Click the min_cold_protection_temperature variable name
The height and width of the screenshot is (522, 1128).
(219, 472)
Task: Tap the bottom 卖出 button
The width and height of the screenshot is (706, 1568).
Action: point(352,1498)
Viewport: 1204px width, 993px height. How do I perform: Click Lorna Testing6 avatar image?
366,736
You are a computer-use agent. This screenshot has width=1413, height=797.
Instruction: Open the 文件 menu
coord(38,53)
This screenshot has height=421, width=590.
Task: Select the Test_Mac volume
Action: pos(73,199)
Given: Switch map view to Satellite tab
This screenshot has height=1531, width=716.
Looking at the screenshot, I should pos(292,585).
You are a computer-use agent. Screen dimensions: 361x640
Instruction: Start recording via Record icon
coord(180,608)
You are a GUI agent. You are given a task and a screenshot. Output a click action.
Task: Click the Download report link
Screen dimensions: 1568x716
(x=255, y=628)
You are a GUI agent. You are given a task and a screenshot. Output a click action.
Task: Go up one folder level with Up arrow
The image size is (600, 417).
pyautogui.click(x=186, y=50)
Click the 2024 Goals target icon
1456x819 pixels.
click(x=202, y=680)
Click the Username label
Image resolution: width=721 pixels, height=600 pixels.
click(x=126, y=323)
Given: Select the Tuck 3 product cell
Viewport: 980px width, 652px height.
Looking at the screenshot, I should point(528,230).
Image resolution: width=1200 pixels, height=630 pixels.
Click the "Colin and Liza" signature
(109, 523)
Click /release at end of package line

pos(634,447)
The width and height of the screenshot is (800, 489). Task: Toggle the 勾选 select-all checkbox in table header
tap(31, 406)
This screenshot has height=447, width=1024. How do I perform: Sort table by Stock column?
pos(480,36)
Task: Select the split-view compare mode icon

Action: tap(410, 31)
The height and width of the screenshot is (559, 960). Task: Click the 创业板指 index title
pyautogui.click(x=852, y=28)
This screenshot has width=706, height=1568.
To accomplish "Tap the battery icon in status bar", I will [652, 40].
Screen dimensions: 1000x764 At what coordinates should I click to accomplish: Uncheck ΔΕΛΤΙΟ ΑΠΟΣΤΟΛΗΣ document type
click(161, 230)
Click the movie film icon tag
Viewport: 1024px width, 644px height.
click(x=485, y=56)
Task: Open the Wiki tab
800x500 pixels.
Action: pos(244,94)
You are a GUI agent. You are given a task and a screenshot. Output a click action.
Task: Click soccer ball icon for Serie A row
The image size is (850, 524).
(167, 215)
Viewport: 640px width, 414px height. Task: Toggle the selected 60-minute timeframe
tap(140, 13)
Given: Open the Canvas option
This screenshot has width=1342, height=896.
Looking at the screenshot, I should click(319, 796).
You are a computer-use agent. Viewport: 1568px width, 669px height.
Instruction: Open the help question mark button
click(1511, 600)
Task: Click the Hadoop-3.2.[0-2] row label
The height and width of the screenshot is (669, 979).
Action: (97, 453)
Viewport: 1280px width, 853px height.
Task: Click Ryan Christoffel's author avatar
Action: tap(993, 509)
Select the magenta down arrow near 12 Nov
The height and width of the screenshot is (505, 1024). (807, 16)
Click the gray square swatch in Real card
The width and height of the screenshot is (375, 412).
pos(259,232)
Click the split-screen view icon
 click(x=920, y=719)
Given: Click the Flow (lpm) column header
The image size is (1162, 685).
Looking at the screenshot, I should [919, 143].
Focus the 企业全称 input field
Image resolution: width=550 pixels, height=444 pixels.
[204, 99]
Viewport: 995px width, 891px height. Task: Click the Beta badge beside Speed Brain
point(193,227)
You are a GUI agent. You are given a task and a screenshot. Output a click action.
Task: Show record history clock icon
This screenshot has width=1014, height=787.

**********

TASK DETAILS: Would you retype exactly the lines above, from the line with "This screenshot has height=1531, width=716." to the line with "Task: Go up one folder level with Up arrow", with both end lines kept and nothing more?

ANSWER TO THIS PROBLEM:
This screenshot has height=1531, width=716.
Looking at the screenshot, I should pos(292,585).
You are a computer-use agent. Screen dimensions: 361x640
Instruction: Start recording via Record icon
coord(180,608)
You are a GUI agent. You are given a task and a screenshot. Output a click action.
Task: Click the Download report link
Screen dimensions: 1568x716
(x=255, y=628)
You are a GUI agent. You are given a task and a screenshot. Output a click action.
Task: Go up one folder level with Up arrow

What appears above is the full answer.